Виталий и министр выскочили из кабины, Леня прыгнул следом, и в лицо ему ударил жар догорающего сарая, в легких засвербело от терпкого, едкого дыма, а когда стало можно смотреть, оказалось, что вся деревня заполнена людьми, что толчея, как на рынке, и мир превратился в черно-белый. Это охрана покинула вертолеты. Светлые, желтовато-серые льняные одежды деревенских мешались с чернотой бронежилетов пришлых, и на этих сменяющих друг друга клетках разыгрывалась кровавая партия.

Деревенские хотели бежать и тщетно карабкались по скользкой броне змеиных тел, пока их не сбрасывали оттуда охранники. Другие прятались по домам, и солдаты вытаскивали их наружу, пинали ногами, тянули за волосы, волокли за одежду. Мужчины пытались драться, но их, безоружных, одолевали, смеясь, и долго били. Пришлые жгли дома; войдя в раж, резали скот.

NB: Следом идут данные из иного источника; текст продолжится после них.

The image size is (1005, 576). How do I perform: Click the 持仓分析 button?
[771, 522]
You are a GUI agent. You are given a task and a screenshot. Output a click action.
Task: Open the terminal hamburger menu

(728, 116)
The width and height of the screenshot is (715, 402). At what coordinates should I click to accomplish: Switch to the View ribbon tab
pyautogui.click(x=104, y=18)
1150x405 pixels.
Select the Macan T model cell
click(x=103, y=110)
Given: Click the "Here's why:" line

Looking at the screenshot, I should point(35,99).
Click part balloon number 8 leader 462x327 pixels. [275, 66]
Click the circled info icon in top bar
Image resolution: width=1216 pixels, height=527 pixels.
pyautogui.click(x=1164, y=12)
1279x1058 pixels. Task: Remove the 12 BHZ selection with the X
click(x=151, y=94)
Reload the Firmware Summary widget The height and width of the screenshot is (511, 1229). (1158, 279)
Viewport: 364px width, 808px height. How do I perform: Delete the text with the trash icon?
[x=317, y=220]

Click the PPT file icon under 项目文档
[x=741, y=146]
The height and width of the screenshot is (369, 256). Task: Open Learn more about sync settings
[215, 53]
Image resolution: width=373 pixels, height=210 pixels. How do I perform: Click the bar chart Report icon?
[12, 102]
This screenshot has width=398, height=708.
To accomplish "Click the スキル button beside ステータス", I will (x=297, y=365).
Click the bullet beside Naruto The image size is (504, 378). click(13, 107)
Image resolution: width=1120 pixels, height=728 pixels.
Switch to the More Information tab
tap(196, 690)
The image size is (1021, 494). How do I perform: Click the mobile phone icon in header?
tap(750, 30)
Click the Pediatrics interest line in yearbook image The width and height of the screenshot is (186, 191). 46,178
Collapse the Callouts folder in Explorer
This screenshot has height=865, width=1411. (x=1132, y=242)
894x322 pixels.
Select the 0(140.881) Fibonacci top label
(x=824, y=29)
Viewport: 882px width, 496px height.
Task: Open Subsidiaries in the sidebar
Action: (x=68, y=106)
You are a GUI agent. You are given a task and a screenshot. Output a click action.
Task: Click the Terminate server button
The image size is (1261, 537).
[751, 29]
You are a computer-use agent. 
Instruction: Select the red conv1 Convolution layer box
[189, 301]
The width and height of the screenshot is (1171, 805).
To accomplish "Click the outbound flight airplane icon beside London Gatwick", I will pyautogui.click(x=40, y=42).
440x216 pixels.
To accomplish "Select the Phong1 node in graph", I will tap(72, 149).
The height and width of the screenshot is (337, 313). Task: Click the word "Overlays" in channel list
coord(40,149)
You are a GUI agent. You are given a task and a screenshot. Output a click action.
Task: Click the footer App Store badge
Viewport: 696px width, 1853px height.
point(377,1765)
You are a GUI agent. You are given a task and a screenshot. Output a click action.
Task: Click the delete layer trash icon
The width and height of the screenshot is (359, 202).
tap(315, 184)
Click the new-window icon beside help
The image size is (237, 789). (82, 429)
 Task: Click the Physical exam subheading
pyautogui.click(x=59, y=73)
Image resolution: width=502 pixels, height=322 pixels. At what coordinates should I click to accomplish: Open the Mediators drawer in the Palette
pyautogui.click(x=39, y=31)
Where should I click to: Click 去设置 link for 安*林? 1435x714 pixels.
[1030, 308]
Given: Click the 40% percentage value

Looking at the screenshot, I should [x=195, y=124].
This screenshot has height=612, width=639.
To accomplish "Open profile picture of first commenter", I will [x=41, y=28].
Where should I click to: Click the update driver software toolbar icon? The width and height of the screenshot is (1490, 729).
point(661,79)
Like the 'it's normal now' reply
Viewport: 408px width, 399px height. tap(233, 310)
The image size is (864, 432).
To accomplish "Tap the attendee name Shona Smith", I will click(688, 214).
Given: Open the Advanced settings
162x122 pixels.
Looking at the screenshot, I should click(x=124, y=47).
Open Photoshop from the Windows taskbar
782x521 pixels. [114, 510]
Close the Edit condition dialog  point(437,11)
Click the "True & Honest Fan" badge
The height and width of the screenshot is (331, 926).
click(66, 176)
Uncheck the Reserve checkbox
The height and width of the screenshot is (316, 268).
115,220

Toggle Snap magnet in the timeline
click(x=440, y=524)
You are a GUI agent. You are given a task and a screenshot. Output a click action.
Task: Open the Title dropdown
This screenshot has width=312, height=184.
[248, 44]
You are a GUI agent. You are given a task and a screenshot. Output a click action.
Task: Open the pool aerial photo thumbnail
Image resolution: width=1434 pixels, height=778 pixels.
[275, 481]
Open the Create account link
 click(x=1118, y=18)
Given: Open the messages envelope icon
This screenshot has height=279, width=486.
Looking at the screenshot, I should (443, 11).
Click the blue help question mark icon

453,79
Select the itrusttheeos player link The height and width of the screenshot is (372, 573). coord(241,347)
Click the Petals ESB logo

Воздух, казалось, стал плотнее и гуще из-за криков, стонов и запахов: горелого и чего-то еще, кажется – крови. Леня смотрел на все это широко раскрытыми глазами и вдруг понял, что только он один не надел бронежилета и шлема и стоит теперь посреди побоища, как в центре урагана, беззащитный и мягкий, будто черепаха без панциря. И в момент, когда он это осознал, из дыма и копоти вывалилось на него перекошенное, заросшее бородой лицо в потеках свежей крови. Рот, раскрытый в крике или разорванный в борьбе, казался черной дырой. Что-то острое, светлое, несущее на себе солнечные блики, было нацелено прямо на Леню. Он не успел испугаться, а только слегка наклонился, втягивая живот – на доли секунды отдаляя миг, когда неизвестное острие вонзится в него, но вдруг черная тень заслонила желтые блики, и страшное лицо исчезло.

Леня тряхнул головой, пытаясь отогнать ужасный морок, и увидел, что человек лежит на земле и смотрит в небо остановившимися глазами. В руке убитый все еще сжимал рогатину, ярко-желтую, словно только что выструганную. Над ним с ножом, с которого стекала кровь, стоял Виталий, по-обычному склоненный вперед, качающийся, как ветка на ветру, опьяненный всеобщим ужасом и только что совершенным убийством. Потом он очнулся, тряхнул головой и вдруг разразился полузвериным оглушительным рыком: «Рррррраа-ааа!!!» В ответ раздался гром змеиного хвоста.

Потом все как-то сразу стихло, и даже дым стал стелиться по земле, словно склонился, устав от стремительного, выматывающего поединка.

Охрана черным квадратом окружила одну из изб. В узком мутном окошке виднелось озлобленное мужское лицо. Откуда-то еще доносился горький разноголосый бабий вой.

Леня в растерянности оглянулся и увидел, как из темного проема манит его длинная рука Виталия. Он пошел туда и оказался в просторном сарае. Здесь было прохладно и пахло сеном, а не гарью; правда, в углах маячили темные фигуры автоматчиков. У дальней стены, под слуховым окошком, из которого лился рассеянный солнечный свет, стояли деревенские девушки. Они молчали, скованные страхом, и почти не двигались, лишь утирали украдкой мокрые от слез, измазанные копотью лица. Их волосы были растрепаны, так что вокруг голов получалась пронизанная светом дымка, похожая на слитый в одно нежное свечение нимб.

Виталий расстегнул защитный шлем и, сорвав его с головы, разлохматил рукой слипшиеся от пота волосы. Потом, поведя плечами, сбросил на землю бронежилет, и тот мягко упал в кучу свежей соломы. Рядом с ним снимали доспехи другие мужчины.